Eishockey: Eisbären ringen Memmingen im Penaltyschießen nieder

Die Eisbären Regensburg haben ihr Auswärtsspiel gegen den ECDC Memmingen Indians mit 4:3 nach Penaltyschießen gewonnen. Die Regensburger Tore erzielten Nikola Gajovsky (2), Petr Heider und Tomas Gulda.

Die Eisbären Regensburg konnten gegen die Indians das erste Mal in der 15. Minute jubeln. In Überzahl konnte Eisbären Topscorer Nikola Gajovsky auf Zuspiel von Tomas Gulda zum 1:0 treffen. Drei Minuten später erhöhte Verteidiger Petr Heider zum 2:0 (18.). Das war dann auch der Zwischenstand nach dem ersten Drittel.
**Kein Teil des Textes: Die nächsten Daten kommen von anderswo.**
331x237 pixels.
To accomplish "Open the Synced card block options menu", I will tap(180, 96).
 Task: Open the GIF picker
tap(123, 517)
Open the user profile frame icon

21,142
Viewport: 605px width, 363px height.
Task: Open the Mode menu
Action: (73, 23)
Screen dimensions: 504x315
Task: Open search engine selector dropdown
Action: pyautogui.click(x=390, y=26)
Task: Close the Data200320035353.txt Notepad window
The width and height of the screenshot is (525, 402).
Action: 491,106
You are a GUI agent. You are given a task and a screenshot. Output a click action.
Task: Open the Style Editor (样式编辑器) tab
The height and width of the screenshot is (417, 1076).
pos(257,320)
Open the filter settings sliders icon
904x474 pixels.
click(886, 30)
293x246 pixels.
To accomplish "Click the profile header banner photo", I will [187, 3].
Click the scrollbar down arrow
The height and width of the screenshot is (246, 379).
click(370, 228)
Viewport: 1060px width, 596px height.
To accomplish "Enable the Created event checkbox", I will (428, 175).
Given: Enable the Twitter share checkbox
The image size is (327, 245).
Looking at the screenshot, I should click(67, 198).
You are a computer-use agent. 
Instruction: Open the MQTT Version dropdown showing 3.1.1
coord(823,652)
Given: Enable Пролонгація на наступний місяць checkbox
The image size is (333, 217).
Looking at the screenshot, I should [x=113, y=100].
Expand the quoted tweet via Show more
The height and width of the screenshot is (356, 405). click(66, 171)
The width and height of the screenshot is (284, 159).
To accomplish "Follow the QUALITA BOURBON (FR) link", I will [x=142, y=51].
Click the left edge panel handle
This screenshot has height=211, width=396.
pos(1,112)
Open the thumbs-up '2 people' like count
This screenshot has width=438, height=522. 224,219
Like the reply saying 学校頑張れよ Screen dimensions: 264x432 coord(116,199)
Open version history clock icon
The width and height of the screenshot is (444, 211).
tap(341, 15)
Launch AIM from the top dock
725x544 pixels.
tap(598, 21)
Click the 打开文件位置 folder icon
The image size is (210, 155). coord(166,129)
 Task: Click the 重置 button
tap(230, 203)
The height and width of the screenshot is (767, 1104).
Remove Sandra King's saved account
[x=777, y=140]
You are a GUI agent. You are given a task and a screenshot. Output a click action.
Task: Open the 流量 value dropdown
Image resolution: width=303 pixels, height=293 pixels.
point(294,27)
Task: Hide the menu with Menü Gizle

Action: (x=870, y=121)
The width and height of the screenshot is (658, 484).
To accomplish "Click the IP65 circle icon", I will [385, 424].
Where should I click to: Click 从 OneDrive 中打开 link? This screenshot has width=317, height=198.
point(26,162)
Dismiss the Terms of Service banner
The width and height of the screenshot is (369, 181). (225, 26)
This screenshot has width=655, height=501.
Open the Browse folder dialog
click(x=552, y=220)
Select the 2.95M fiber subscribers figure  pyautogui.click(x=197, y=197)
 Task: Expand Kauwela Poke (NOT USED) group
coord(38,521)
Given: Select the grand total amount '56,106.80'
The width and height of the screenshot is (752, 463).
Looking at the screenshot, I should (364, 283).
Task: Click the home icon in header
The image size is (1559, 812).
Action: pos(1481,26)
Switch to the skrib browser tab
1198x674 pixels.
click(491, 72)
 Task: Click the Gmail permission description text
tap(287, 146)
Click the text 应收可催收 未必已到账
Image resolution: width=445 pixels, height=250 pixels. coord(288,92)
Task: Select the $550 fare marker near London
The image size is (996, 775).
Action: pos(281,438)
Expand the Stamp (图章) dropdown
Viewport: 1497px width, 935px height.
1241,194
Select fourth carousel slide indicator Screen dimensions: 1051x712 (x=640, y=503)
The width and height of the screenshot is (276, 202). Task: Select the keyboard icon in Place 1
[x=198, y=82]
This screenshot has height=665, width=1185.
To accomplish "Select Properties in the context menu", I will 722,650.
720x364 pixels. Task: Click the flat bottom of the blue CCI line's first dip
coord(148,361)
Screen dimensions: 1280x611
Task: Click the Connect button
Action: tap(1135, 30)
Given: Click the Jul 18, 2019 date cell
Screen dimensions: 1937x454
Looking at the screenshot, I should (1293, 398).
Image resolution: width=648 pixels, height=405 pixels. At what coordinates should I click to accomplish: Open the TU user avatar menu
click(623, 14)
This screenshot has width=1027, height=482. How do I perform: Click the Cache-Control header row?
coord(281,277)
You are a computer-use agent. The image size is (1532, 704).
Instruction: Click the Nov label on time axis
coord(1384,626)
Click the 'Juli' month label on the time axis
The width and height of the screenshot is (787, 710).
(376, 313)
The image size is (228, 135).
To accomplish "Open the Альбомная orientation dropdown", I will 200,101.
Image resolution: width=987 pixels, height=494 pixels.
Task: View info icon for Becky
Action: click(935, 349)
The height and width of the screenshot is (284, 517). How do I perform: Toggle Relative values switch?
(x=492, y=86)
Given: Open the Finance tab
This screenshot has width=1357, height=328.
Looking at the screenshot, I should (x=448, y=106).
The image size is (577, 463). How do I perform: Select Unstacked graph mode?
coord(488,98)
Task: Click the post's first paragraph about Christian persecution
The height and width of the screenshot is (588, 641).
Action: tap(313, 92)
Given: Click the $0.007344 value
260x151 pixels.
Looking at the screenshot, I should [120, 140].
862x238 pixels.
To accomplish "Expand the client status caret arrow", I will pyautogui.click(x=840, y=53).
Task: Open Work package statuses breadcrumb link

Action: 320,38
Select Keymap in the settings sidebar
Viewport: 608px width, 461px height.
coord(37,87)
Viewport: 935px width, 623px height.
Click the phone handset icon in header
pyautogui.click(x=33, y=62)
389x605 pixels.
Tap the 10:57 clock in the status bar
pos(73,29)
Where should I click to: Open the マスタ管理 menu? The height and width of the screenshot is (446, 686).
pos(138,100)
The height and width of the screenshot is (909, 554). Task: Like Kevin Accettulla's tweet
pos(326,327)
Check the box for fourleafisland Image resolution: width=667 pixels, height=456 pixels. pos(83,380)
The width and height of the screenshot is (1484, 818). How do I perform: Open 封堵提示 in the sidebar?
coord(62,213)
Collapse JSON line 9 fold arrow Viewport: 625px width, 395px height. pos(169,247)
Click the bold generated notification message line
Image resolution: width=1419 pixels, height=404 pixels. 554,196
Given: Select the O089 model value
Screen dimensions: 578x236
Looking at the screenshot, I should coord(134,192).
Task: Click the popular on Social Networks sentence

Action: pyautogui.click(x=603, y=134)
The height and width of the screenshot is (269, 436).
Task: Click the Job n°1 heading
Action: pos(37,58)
Im zweiten Abschnitt konnte Leon Abstreiter für die Memminger zunächst auf 1:2 verkürzen (27.), ehe Tomas Gulda gut elf Minuten später mit dem 3:1 den alten 2-Tore-Abstand wiederherstellen (38.).

Mit dieser Zwei-Tore-Führung ging es dann auch in den Schlussabschnitt. Dort waren dann gerade einmal 97 Sekunden gespielt, ehe Marc Hofmann erneut für die Gastgeber verkürzen konnte (42.). Knapp neun Minuten vor Schluss konnte Sven Schirrmacher dann ausgleichen (52.). Beim 3:3 blieb es dann auch nach Ablauf der regulären Spielzeit. Damit hatten beide Teams einen Punkt sicher.

Die Verlängerung blieb torlos. So musste das Penaltyschießen entscheiden. Und da traf Nikola Gajovsky mit seinem zweiten Treffer des Abends zum 4:3-Endstand.

Für die Eisbären Regensburg geht es am Sonntag mit dem Heimspiel gegen die Selber Wölfe weiter.